Le Pib tirant désormais sa source principale du dynamisme urbain, il convient de se demander si l’économie gagne réellement dans une pluviométrie surabondante. Pour apprécier cela, il serait fort utile de mener une étude détaillée sur l’effet de la pluviométrie sur l’économie urbaine et, plus généralement, sur la croissance économique du Sénégal. Le service national de la statistique pourrait la réaliser. A prime abord, on peut simplement relever que le surplus agricole obtenu grâce à une pluviométrie améliorée a, dans les conditions actuelles, toutes les chances d’être contrecarré, en partie ou en totalité, par les désagréments causés par les inondations dans les grandes villes, mal aménagées et mal assainies (on est en train de l’expérimenter terriblement à Dakar ces jours-ci). Ce qui provoque un ralentissement prononcé des activités industrielles et de services pendant et après les journées de forte pluie. La circulation est ainsi restée bloquée, pendant une très longue période, à l’entrée de Dakar, obligeant les voyageurs et les transporteurs à faire de longs et inutiles détours, sans que les autorités gouvernementales et locales n’apportent des solutions à la mesure des enjeux, préférant la nonchalance et la rhétorique au volontarisme. Ceci est d’autant plus inacceptable que la mobilisation du génie militaire et de toutes les ressources disponibles, de jour et de nuit, aurait permis en un ou deux jours de résoudre les difficultés constatées et de lever ce qui s’apparentait à un vrai blocus de la capitale. Et, c’est en même temps un mauvais signal sur l’aptitude du pays à réussir, avec le comportement ambiant, les durs chantiers de l’émergence économique qui sont à tous points de vue similaires à une guerre.

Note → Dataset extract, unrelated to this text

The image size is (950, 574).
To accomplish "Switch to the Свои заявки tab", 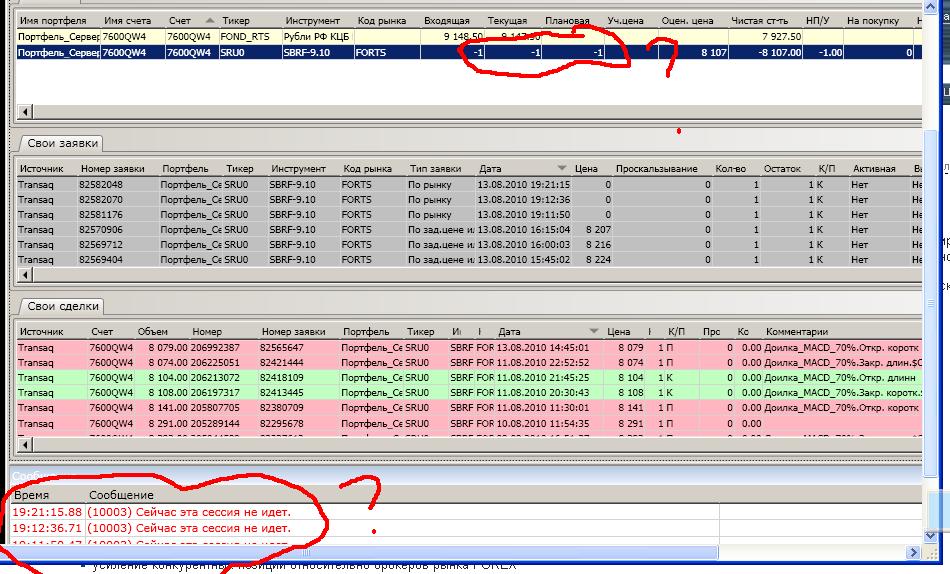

En définitive, la meilleure stratégie pour le Sénégal serait d’accompagner la génération de nouvelles grappes de croissance à haute valeur ajoutée dans l’industrie et dans les services, et de moderniser et d’intensifier son agriculture, pour réduire la dépendance au facteur climatique. Surtout, il urge de mettre en œuvre un programme national d’aménagement du territoire, permettant de faire émerger de véritables pôles régionaux de développement économique et social et de mettre un frein à l’exode rural et à l’émigration. L’urgence, c’est aussi de repenser en profondeur la politique de gestion urbaine, à l’effet de juguler, par des actions hardies d’assainissement, l’impact des fortes pluies et des inondations. Notre pays pourra ainsi faire de la pluviométrie un accélérateur et non un ralentisseur de la croissance économique.